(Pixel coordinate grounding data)
*** Begin section ***

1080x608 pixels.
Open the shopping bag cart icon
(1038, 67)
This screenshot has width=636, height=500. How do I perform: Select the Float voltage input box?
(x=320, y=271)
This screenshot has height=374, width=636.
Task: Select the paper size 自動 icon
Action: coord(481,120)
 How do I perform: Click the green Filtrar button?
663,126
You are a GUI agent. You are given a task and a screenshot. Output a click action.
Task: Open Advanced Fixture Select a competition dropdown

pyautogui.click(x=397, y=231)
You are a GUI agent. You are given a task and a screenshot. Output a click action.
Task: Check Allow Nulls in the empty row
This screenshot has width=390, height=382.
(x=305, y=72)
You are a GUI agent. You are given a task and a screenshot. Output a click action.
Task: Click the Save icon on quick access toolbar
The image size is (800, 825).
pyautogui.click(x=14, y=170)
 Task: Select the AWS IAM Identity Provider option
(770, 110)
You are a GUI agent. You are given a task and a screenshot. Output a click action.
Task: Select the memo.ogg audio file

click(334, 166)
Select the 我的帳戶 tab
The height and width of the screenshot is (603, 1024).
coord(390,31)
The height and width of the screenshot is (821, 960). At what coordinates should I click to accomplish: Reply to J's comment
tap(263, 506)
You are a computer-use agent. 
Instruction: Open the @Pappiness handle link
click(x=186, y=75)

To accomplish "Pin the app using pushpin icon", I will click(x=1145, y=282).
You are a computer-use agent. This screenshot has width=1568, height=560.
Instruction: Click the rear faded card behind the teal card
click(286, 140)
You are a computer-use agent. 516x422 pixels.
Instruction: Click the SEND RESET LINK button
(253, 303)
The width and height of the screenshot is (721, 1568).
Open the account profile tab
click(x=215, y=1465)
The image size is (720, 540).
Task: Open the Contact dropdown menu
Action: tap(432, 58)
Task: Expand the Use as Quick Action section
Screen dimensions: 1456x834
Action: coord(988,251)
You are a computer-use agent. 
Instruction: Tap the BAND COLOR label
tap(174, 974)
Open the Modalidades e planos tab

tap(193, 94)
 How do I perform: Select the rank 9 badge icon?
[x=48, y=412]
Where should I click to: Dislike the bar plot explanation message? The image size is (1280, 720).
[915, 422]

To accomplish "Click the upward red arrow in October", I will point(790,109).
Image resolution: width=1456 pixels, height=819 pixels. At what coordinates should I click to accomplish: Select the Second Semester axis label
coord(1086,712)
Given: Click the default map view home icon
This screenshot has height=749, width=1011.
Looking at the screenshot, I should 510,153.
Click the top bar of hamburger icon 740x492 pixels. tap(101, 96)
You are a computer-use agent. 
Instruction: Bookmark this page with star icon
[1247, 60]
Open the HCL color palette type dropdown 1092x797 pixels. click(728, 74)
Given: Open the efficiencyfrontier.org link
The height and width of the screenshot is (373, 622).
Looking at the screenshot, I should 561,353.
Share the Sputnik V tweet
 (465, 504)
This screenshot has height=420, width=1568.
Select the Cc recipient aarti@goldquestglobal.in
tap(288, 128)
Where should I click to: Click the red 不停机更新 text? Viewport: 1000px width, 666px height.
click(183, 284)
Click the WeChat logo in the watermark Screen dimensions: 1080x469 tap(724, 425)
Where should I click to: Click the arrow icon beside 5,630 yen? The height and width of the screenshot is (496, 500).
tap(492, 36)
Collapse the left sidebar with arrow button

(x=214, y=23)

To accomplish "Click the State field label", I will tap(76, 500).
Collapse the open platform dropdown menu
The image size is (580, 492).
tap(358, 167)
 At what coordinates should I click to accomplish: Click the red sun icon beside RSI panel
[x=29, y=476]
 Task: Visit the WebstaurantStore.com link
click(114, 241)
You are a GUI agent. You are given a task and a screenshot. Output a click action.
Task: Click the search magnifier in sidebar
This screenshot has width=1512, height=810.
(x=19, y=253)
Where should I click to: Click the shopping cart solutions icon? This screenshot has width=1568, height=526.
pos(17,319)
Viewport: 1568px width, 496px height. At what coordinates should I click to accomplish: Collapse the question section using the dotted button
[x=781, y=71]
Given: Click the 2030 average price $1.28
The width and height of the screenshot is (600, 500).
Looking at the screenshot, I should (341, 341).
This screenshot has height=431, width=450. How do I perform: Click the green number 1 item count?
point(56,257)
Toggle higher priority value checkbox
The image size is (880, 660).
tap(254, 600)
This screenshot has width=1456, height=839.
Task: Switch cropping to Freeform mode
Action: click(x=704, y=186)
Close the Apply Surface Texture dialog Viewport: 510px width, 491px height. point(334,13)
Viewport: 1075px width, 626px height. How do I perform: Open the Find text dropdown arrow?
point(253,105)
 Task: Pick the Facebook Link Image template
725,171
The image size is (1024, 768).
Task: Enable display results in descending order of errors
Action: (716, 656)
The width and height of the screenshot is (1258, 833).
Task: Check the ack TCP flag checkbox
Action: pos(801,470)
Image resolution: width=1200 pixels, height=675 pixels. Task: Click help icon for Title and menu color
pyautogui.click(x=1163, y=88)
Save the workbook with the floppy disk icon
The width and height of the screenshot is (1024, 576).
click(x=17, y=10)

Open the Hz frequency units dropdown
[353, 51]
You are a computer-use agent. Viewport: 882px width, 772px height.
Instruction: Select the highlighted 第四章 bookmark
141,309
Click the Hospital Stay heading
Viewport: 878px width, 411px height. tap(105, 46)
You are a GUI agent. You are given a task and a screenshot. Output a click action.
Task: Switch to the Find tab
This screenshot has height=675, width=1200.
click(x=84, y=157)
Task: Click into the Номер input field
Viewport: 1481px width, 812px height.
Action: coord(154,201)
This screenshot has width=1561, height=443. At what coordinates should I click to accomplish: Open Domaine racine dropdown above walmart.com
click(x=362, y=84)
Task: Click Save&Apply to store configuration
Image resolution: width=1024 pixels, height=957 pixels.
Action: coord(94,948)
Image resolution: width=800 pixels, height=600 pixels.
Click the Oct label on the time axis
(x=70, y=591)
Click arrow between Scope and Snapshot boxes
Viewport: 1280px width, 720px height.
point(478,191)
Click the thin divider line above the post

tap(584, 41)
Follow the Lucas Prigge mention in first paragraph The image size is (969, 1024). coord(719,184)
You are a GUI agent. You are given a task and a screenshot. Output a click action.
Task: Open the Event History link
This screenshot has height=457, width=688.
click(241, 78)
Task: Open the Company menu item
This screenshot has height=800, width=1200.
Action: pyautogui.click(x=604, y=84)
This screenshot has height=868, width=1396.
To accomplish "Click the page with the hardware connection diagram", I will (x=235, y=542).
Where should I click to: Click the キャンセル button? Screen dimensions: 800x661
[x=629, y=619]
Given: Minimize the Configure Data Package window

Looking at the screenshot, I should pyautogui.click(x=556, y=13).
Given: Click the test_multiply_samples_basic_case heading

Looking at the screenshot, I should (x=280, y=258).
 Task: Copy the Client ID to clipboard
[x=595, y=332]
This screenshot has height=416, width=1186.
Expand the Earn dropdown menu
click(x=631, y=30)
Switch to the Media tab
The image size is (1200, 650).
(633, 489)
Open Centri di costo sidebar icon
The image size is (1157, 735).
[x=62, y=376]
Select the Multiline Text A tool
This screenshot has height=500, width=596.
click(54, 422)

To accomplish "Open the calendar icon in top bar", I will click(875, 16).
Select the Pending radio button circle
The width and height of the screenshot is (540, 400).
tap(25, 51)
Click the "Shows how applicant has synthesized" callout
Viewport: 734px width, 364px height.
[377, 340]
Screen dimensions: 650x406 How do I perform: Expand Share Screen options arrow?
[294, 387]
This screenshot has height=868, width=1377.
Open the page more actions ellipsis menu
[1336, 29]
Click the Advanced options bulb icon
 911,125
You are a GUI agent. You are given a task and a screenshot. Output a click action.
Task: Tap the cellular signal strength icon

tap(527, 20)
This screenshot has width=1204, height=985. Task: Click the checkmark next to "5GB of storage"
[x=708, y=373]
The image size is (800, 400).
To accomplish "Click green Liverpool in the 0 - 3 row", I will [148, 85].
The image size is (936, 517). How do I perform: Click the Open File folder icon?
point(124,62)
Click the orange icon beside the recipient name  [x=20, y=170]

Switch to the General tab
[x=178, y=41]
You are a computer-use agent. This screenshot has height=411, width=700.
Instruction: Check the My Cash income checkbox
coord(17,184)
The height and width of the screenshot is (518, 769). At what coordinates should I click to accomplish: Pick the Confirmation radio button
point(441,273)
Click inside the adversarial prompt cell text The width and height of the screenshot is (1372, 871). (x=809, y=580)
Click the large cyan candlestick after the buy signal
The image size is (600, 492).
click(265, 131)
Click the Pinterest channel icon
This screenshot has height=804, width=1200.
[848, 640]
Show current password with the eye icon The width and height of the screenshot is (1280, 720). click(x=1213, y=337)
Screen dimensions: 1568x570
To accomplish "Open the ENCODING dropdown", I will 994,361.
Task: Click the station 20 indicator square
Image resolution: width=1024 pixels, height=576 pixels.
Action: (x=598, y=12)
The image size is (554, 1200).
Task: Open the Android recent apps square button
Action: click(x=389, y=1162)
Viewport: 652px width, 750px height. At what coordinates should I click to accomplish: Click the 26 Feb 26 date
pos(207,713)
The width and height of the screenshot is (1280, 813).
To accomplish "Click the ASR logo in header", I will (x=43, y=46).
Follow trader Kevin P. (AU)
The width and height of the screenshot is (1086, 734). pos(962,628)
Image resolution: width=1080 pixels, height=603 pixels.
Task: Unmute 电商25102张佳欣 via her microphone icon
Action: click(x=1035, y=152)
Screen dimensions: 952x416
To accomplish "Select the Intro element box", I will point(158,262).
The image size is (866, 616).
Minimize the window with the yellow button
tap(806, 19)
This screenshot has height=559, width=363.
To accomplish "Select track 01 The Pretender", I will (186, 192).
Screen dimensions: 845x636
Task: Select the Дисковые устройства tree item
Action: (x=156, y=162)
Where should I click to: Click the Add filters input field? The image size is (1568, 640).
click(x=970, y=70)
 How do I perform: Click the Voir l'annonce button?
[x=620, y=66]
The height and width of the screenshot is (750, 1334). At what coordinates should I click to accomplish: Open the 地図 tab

*** End section ***

Pull out every line holding "logo" from the records above, and copy it.

▶ Solution:
Click the WeChat logo in the watermark Screen dimensions: 1080x469 tap(724, 425)
To accomplish "Click the ASR logo in header", I will (x=43, y=46).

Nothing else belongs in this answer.